Mid-Atlantic regulators say a carrier gave 2,123 small businesses too little information when it led them to stick with health plans with reduced benefits.
The New Jersey Department of Banking and Insurance has filed an administrative order alleging that CIGNA HealthCare of New Jersey and an affiliate, Connecticut General Life Insurance Company, both units of CIGNA Corp., Philadelphia, failed to warn the employers that it was dropping 35 optional benefit riders used with the standard health maintenance organization plan from their coverage.
One change limits coverage of home health services to 60 days per year, and another limits coverage of durable medical equipment to $1,000 per year, officials say.
The state-mandated HMO plan does not limit home health services or durable medical equipment coverage, officials say.
When CIGNA applied to the New Jersey department for permission to drop the riders, it said it would include a notice about non-renewal of the riders, but it failed to notify the employers that it was dropping the riders, officials say.

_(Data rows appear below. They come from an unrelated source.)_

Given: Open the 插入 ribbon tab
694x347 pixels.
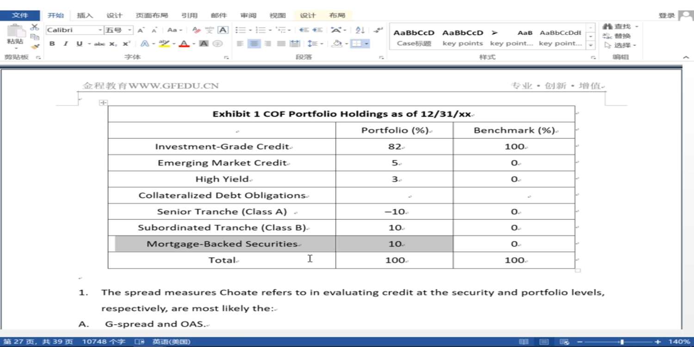Looking at the screenshot, I should 85,15.
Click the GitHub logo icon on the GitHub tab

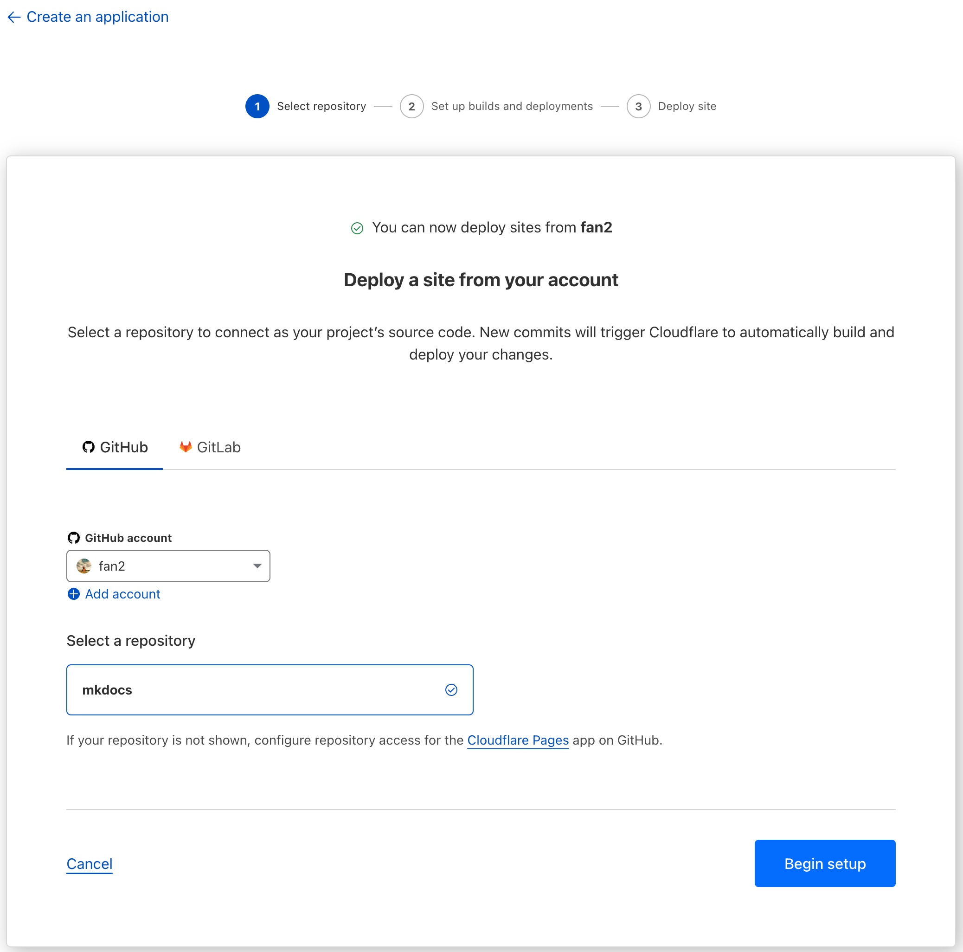pos(88,447)
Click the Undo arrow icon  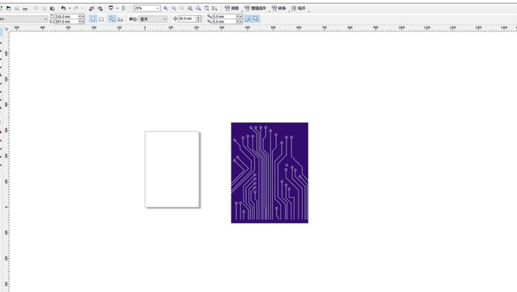pyautogui.click(x=63, y=8)
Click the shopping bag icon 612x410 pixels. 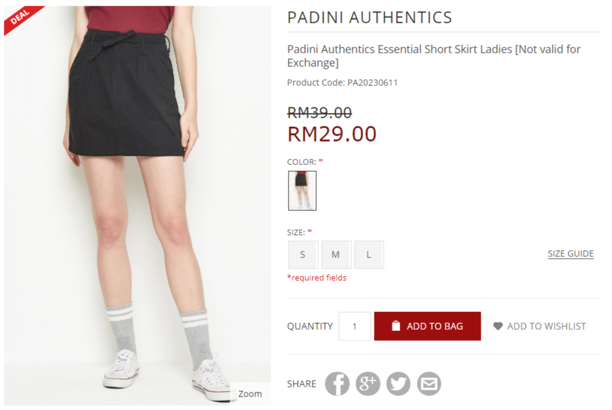[396, 326]
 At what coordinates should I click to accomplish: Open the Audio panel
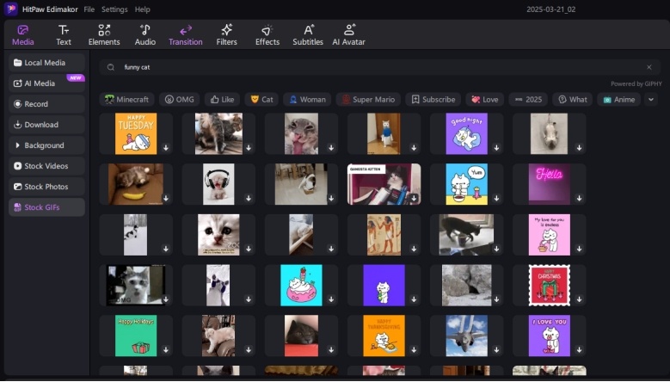point(145,34)
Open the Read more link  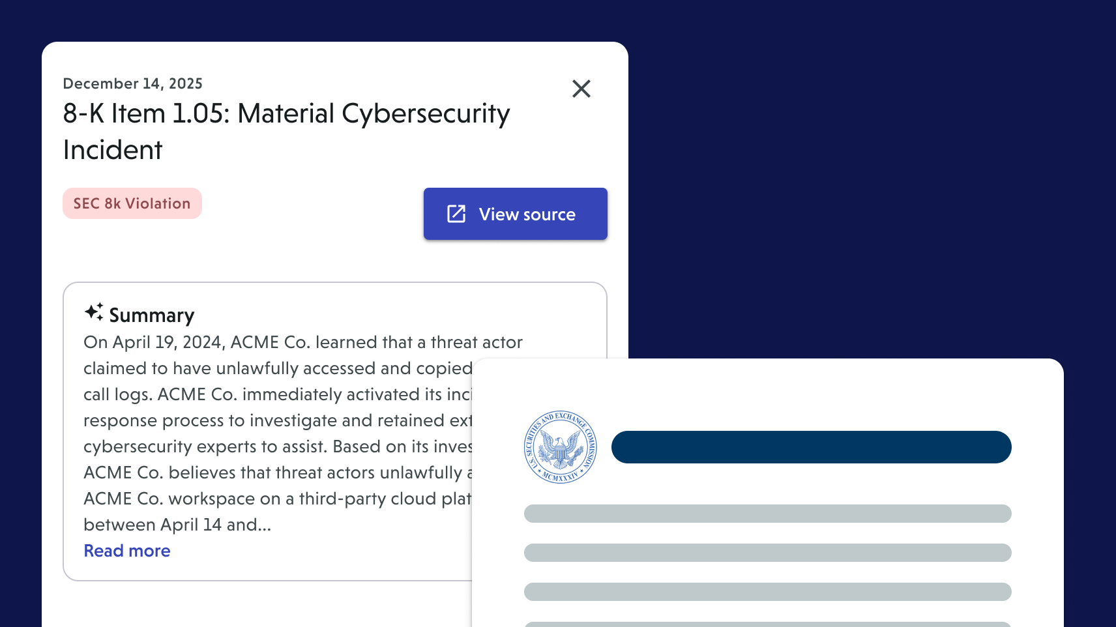[127, 551]
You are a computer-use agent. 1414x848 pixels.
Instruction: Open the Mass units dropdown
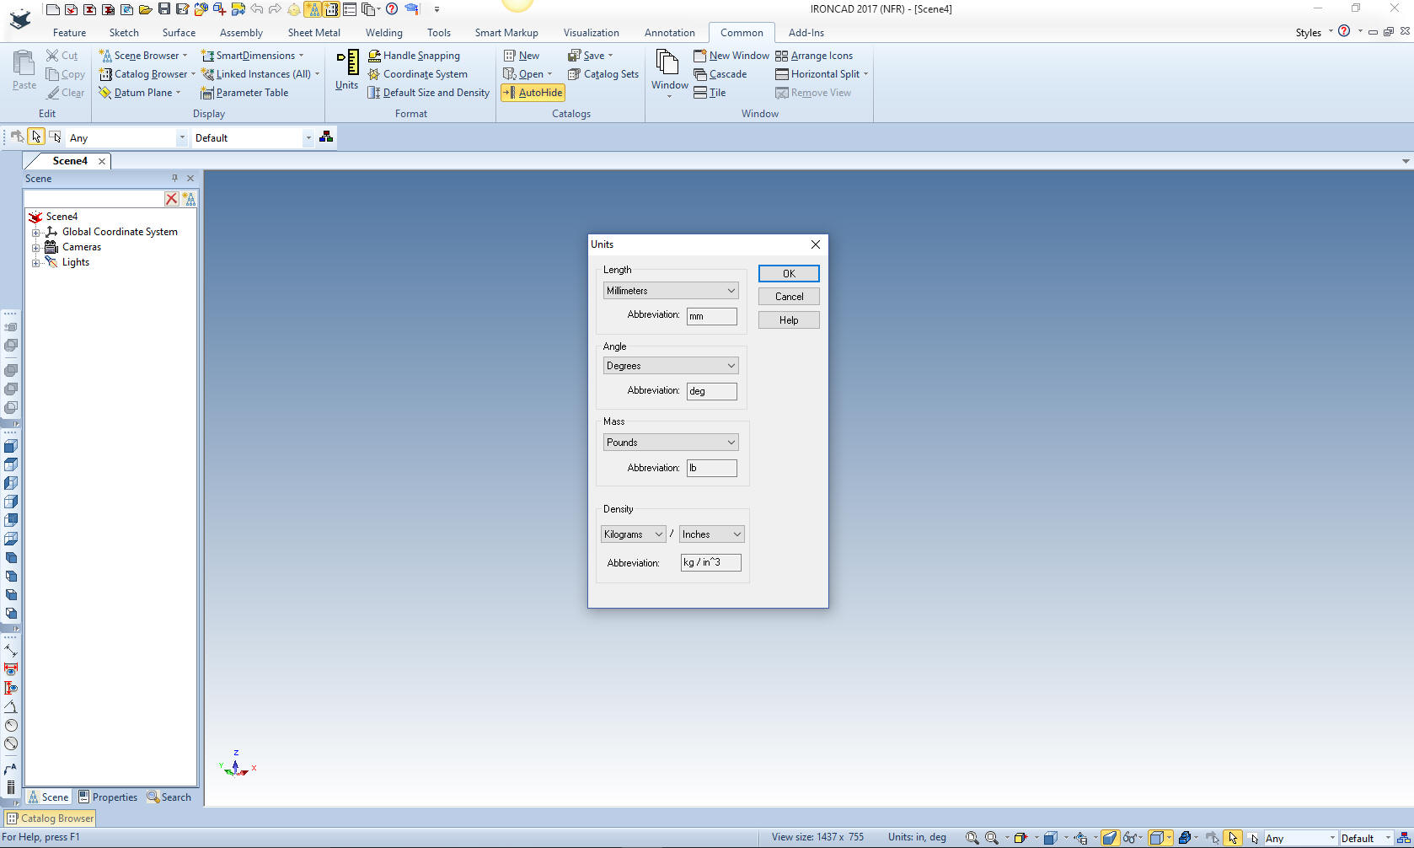[x=671, y=443]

New Jersey Insurance Commissioner Steven Goldman has signed an order calling for CIGNA and Connecticut General to restore coverage and benefits to “the degree they would have existed had employers been properly advised of options and plan choices,” and to pay $2.1 million in fines, officials say.
CIGNA and Connecticut General have 30 days to request an administrative hearing objecting to the order.
Representatives for CIGNA were not immediately available to comment on the order.